Fort de ses convictions, comment voit-il l'avenir ? Prudence étant maître de raison, François Bayan n'imagine pas voir encore beaucoup plus grand. Avec ses multiples implantations, la Sofrap maille très bien son territoire et grandir n'est donc plus un objectif en soi.
"Pour éviter de mourir, il faut trouver des solutions"
En revanche, optimiser son fonctionnement et diversifier son portefeuille font figure de priorités. Dans cette logique, une enseigne dédiée aux deux roues et aux mobilités douces a vu le jour. Dénommée Kerbike, celle-ci est déployée à date sur trois sites et présente, dans le contexte actuel, un potentiel indéniable.

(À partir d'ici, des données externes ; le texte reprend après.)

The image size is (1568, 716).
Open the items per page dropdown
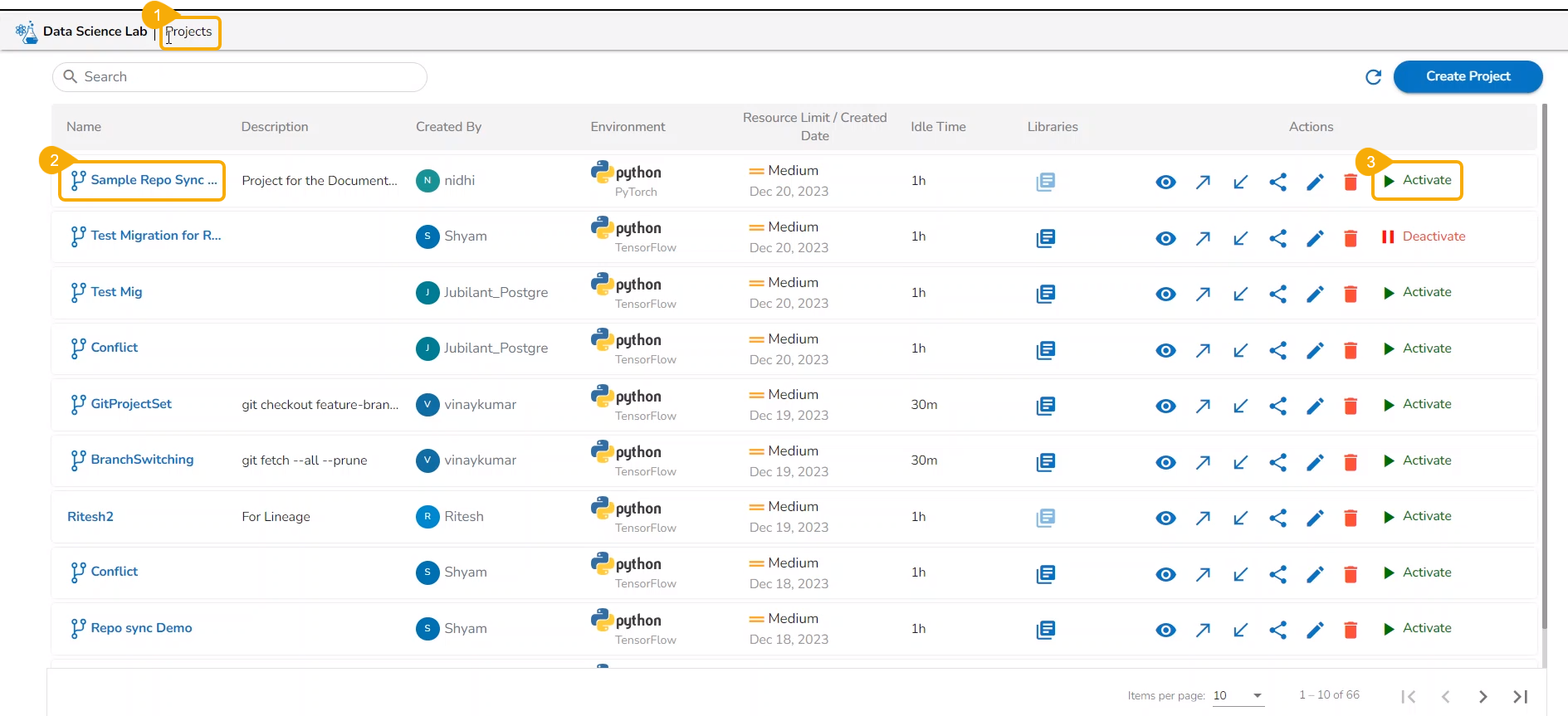[1237, 696]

En parallèle, la Sofrap s'est lancée dans le vitrage grâce au concept S Glass. Déployé fin 2020, celui-ci a passé l'été dernier le cap des 100 baies dans l'Hexagone, dont une quinzaine portées par son adhérent de l'Ouest. Jugeant qu'il y a eu "une prise de conscience dans la profession" sur cette question de la diversification alors même qu'il n'y a "moins de marges à faire sur le produit", François Bayan se montre optimiste. Et de conclure : "Pour éviter de mourir, il faut trouver des solutions. Elles existent et elles viennent d'ailleurs souvent des équipes".
BIO EXPRESS
François Bayan (Sofrap), 44 ans
1995 : intègre le groupe Michelin comme commercial.
2003 : rejoint le groupe Legros, adhérent Point S.
2012 : rejoint la Sofrap aux côtés d'Erwann Monvoisin.
2018 : prend seul les rênes de la société.